As we all did that day, these men and women searching through the rubble took it personally. I took it personally. I have a responsibility that goes on. I will never relent in bringing justice to our enemies. I will defend the security of our country, whatever it takes. (Applause.)
In these times, I've also been a witness to the character of this nation. I've seen the unselfish courage of our troops. I've seen the heroism of Americans in the face of danger. I've seen the spirit of service and compassion renewed in our country, in the quiet love of neighbor for neighbor.
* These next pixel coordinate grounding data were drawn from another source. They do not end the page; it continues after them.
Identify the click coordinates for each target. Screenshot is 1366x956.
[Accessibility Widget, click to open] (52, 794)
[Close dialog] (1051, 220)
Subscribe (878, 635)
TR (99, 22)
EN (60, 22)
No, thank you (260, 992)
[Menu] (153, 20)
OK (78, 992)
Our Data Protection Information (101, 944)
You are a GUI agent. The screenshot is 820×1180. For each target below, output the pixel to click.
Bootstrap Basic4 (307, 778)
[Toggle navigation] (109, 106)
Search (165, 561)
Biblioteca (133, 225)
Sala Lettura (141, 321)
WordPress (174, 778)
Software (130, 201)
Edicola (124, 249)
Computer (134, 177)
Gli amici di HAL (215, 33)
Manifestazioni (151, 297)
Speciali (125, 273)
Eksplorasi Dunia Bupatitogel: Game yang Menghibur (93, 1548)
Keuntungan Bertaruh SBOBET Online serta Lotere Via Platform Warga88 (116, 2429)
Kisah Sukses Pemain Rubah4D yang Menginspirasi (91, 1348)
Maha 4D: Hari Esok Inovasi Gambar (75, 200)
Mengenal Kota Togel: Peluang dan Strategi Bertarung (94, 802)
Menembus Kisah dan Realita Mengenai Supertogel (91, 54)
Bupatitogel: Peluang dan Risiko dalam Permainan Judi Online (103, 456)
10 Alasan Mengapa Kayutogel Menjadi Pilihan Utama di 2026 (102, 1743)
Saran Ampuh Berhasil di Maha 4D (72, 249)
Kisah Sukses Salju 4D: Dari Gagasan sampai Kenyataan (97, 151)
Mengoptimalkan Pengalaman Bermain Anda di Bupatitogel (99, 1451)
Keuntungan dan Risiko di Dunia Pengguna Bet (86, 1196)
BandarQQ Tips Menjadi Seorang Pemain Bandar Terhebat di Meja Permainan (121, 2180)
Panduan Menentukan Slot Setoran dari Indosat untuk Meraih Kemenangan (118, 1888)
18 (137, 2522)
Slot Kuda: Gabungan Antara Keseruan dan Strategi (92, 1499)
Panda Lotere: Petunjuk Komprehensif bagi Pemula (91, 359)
We've all seen our nation unite in common purpose when it mattered most.
Ladies and gentlemen, we have come through much together. We've done the hard work. We've made our nation better and safer. We've turned the corner in extending freedom throughout the world. We're expanding opportunity here at home. And now, we move forward with confidence. During the next four years, we will spread opportunity to every corner of this country. We will pass the enduring values of our country to another generation. We will continue to lead the cause of freedom and peace, and we will prevail.
May God bless you all. (Applause.) Thank you all very much. God bless our great country. (Applause.)